• Task
Return every record below exactly as written.

☆ ☆ ☆

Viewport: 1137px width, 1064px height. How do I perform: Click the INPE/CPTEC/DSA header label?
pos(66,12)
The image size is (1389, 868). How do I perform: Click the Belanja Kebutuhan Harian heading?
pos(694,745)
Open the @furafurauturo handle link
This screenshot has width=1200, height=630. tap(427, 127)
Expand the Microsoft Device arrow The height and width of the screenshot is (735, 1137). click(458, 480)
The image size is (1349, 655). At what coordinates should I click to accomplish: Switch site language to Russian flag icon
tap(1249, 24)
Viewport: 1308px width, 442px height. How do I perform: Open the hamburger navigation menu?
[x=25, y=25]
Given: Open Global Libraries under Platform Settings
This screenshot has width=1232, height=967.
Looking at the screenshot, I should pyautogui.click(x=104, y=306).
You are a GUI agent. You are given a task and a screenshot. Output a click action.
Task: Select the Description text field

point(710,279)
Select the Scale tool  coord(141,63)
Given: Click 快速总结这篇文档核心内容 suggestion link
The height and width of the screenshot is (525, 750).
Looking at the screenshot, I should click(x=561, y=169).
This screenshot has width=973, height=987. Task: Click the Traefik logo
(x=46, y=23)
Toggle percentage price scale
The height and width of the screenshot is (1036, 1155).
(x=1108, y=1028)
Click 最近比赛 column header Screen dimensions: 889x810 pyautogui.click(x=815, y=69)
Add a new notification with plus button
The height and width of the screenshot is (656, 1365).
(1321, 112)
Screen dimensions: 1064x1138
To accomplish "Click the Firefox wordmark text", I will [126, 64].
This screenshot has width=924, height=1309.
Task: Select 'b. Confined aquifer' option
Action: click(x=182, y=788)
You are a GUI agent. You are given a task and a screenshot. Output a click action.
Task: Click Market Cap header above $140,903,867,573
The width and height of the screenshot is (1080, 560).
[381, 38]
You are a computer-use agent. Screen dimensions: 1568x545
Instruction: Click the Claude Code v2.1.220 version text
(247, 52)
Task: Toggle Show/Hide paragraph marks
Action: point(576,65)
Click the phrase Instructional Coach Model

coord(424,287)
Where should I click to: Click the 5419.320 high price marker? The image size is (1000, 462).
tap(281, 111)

☆ ☆ ☆

• Solution to this exercise
Viewport: 1137px width, 1064px height. How do I perform: Click the INPE/CPTEC/DSA header label?
pos(66,12)
The image size is (1389, 868). How do I perform: Click the Belanja Kebutuhan Harian heading?
pos(694,745)
Open the @furafurauturo handle link
This screenshot has width=1200, height=630. tap(427, 127)
Expand the Microsoft Device arrow The height and width of the screenshot is (735, 1137). click(458, 480)
The image size is (1349, 655). At what coordinates should I click to accomplish: Switch site language to Russian flag icon
tap(1249, 24)
Viewport: 1308px width, 442px height. How do I perform: Open the hamburger navigation menu?
[x=25, y=25]
Given: Open Global Libraries under Platform Settings
This screenshot has width=1232, height=967.
Looking at the screenshot, I should pyautogui.click(x=104, y=306).
You are a GUI agent. You are given a task and a screenshot. Output a click action.
Task: Select the Description text field

point(710,279)
Select the Scale tool  coord(141,63)
Given: Click 快速总结这篇文档核心内容 suggestion link
The height and width of the screenshot is (525, 750).
Looking at the screenshot, I should click(x=561, y=169).
This screenshot has width=973, height=987. Task: Click the Traefik logo
(x=46, y=23)
Toggle percentage price scale
The height and width of the screenshot is (1036, 1155).
(x=1108, y=1028)
Click 最近比赛 column header Screen dimensions: 889x810 pyautogui.click(x=815, y=69)
Add a new notification with plus button
The height and width of the screenshot is (656, 1365).
(1321, 112)
Screen dimensions: 1064x1138
To accomplish "Click the Firefox wordmark text", I will [126, 64].
This screenshot has width=924, height=1309.
Task: Select 'b. Confined aquifer' option
Action: click(x=182, y=788)
You are a GUI agent. You are given a task and a screenshot. Output a click action.
Task: Click Market Cap header above $140,903,867,573
The width and height of the screenshot is (1080, 560).
[381, 38]
You are a computer-use agent. Screen dimensions: 1568x545
Instruction: Click the Claude Code v2.1.220 version text
(247, 52)
Task: Toggle Show/Hide paragraph marks
Action: point(576,65)
Click the phrase Instructional Coach Model

coord(424,287)
Where should I click to: Click the 5419.320 high price marker? The image size is (1000, 462).
tap(281, 111)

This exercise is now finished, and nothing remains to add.